A negative externality is a cost of production or consumption that is not borne by the producer or consumer of the good. It leads to a margional social cost above the marginal private cost, resulting in overconsumption.

Behavioral issues:

  1. The MPG illusion: People assume higher MPG means more gas is used.
  2. Energy savings are delayed, non-salient, and hard to compute.
  3. Electricity usage is similar, with additional inattention to real-time prices.

A positive externality or public good is underproduced for symmetric reasons. A larger subsidy for behavioral types causes over-consumption by rational types. So some believe in debiasing or nudging for behavioral types. Examples:

  1. Social comparisons: Social status affects happiness (Luttmer 2005) and labor supply (Neumark and POstlewaite 1998). By informing households about their relative electricity usage, people decreased both short and long term usage (Allcott and Rogers 2012).

  2. Salience: Real-time feedback timers reduce shower usage (Tiefenbeck et al. 2018) and electricity consumption (Shultz et al. 2015), but only with social comparison for the latter.

  3. Information: Providing informatino on fuel economy had no effect on which car was bought (Allcott and Knittel 2019). But this shouldn’t generalize to all information.

Poverty and Inequality

The standard model does not consider inequality for benefit cost analysis. But behavioral economics points the other direction:

  1. Distributional preferences: People have an interest in equal distribution of goods (Charness and Rabin 2002), particularly in the form of altruism. In contingency valuations, people are willing to pay more for equality.
  2. Reciprocity and fairness: People don’t display positive reciprocity, but they do show negative reciprocity and strong concern withdrawal (I won’t help you if you harm me).
  3. Reference dependence: Social comparisons can decrease well-being if you live in a relatively wealthier neighborhood (Luttmer 2005). Positional goods (think status symbols) set off an arms race, where everyone seeks a stronger relative status. Another example is the hedonic treadmill, where subjects revert to baseline subjective wellbeing (Wilson et al. 2000).

Scarcity is having less than you feel you need. It causes tunneling, a mangement of the scarcity at hand (Mullainathan and Shafir 2013). The poor are more focused on a tax at hand (the focus dividend) but at the expense of better planning. The wealthy benefit from slack, or extra budget, because it makes choices easier and cushions bad choices. Conversely, the poor are caught in poverty traps, as gains are likely to be lost quickly.

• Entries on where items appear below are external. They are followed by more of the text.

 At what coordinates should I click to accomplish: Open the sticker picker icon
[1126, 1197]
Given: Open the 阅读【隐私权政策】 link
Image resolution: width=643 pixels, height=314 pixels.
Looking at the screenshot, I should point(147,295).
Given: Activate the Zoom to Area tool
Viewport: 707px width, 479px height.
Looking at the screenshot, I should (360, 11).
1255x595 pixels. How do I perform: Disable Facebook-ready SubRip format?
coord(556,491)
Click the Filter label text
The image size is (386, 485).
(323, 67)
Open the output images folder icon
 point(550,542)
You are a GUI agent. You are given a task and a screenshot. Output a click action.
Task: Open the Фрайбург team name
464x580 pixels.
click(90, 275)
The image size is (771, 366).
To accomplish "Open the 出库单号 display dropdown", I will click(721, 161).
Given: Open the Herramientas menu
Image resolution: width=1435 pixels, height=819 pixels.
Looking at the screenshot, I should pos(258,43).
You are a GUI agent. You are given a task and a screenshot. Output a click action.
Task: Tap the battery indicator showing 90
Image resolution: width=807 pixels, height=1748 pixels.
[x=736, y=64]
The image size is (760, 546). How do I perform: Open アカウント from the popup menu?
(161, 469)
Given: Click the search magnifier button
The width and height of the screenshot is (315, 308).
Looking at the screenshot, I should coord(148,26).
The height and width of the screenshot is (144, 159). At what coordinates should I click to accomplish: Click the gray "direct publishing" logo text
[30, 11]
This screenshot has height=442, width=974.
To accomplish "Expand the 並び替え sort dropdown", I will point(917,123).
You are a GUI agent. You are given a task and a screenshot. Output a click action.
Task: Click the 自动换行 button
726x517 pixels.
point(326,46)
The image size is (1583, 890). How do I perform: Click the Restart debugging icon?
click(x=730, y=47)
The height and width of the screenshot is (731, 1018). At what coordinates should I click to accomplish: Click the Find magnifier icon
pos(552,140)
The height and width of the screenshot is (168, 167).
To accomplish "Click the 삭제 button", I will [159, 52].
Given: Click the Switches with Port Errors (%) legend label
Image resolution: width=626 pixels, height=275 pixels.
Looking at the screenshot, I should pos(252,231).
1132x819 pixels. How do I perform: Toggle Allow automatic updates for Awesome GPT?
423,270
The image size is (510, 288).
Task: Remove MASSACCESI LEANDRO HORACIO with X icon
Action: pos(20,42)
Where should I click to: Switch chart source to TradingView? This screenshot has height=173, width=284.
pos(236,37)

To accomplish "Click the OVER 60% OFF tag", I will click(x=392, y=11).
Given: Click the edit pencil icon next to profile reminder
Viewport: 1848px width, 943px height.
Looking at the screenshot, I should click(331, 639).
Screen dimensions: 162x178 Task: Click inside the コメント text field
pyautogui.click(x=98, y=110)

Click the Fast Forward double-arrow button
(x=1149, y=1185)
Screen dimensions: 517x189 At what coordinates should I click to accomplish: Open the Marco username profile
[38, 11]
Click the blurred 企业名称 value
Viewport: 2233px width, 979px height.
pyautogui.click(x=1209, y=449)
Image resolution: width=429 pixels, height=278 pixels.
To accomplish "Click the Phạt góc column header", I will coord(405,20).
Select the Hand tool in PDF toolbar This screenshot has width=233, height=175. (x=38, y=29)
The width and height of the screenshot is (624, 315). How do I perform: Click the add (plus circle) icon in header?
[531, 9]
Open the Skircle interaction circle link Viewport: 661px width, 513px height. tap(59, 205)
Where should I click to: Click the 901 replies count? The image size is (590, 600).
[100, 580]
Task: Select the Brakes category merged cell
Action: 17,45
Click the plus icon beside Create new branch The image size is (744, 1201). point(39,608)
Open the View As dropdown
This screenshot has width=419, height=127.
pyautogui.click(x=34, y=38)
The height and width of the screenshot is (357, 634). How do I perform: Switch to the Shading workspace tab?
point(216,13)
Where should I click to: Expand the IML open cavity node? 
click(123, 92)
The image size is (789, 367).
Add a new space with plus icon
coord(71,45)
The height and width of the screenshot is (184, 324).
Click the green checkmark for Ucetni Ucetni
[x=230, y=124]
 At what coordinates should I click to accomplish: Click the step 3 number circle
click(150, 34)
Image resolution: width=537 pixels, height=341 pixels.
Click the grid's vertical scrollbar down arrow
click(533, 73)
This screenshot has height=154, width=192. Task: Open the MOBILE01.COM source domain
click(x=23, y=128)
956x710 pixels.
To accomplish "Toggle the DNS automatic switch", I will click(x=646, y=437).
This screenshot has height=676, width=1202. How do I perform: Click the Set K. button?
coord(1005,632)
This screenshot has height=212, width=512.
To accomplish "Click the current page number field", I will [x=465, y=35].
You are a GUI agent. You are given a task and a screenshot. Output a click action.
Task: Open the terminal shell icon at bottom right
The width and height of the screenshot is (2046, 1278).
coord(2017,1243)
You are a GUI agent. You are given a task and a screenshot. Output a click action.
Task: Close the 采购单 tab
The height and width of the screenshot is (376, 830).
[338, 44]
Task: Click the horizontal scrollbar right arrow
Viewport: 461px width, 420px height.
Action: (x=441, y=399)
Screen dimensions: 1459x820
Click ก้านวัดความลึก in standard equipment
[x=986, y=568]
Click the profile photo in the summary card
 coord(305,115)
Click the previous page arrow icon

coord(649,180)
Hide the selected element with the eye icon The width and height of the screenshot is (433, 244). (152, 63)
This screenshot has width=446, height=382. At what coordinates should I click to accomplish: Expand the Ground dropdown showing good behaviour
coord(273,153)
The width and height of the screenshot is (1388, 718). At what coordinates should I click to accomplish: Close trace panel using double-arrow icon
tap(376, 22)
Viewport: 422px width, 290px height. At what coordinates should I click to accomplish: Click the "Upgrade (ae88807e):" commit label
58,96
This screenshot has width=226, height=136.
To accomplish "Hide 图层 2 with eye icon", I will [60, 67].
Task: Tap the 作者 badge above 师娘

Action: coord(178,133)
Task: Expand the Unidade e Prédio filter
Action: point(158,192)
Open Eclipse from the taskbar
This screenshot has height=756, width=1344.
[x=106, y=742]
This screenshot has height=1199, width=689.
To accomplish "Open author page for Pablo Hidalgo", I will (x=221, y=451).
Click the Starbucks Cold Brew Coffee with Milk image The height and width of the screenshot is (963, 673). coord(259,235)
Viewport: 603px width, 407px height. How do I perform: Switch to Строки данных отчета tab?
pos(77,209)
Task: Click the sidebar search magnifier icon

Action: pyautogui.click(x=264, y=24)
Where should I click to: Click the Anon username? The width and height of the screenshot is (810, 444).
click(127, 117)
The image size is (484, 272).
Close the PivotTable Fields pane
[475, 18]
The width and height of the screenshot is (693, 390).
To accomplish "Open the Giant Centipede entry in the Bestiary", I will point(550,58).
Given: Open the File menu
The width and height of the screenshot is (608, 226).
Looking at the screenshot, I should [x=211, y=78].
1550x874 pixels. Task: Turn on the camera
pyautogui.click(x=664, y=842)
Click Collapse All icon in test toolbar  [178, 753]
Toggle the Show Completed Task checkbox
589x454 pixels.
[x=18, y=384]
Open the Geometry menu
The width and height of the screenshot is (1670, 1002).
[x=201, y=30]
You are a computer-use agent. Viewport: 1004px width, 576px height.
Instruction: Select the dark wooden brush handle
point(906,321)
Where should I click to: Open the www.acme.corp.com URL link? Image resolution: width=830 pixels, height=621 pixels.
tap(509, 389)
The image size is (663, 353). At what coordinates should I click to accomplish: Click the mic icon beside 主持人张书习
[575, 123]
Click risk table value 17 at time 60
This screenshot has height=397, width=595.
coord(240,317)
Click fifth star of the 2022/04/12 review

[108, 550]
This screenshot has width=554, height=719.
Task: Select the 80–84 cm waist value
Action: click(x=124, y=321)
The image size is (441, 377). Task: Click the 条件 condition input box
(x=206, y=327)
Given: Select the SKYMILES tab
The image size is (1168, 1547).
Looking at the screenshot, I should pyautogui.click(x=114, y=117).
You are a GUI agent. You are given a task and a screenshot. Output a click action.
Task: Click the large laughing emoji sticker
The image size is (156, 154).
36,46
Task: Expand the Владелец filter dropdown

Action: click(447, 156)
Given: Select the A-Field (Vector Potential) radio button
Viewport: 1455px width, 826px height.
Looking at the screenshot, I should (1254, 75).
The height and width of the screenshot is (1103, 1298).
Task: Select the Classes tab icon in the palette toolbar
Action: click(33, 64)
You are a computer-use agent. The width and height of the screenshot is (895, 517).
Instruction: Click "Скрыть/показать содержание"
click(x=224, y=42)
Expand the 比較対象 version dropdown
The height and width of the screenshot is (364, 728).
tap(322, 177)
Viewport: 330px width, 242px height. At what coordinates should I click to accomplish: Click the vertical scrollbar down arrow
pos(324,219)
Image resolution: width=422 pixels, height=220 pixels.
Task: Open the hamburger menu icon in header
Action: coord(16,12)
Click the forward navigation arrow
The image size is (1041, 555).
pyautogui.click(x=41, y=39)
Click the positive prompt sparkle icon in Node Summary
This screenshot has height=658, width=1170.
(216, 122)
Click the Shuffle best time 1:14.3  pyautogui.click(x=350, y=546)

If scarcity impairs judgement, then perhaps a $100 cash transfer can provide more than $100 of value if it corrects irrationality. aAn experiment called SEED demonstrated more employment, self-insurance, and psychological ease. Yet, a smaller scale experiment with vendors in India and the Phillipines failed (Karlan et al. 2018).

Benefit Cost Analysis

BCA is the difference between aggregate willingness to pay (WTP) and aggregate wilingness to accept payment (WTA). To conduct BCA, predict and quantify the impacts of a policy in terms of dollars, often through QALYs, statistical lives, etc. Some problems:

  1. Loss aversion: The WTA is higher than a practically identical WTP scenario. One solution is to pick WTP or WTA depending on whether a gain or loss is at play. Another is to elicit indifference values between gains and losses.
  2. Present bias/temptation goods: Temptation goods may be overvalued. One approach is to assume present bias and attempt to correct for temptation. Another is to elicit WTP to stop engaging in a temptation good.
  3. VSL and risk preferences: A value of a statistical life is the WTP for an amount of risk reduction necessary to save one life, on average. VSL depends on risk context (planes are scary) and not on degree of risk reduction (overweighting of small probabilities).

Well-being analysis (WBA) involves measuring subjective well-being (SWB) through surveys and for different aspects of life creates an estimate of welfare impact. BCA is based on a preferentialist definition of welfare (people prefer things that provide more welfare) while WBA is a hedonic definition (good things provide greater subjective wellbeing).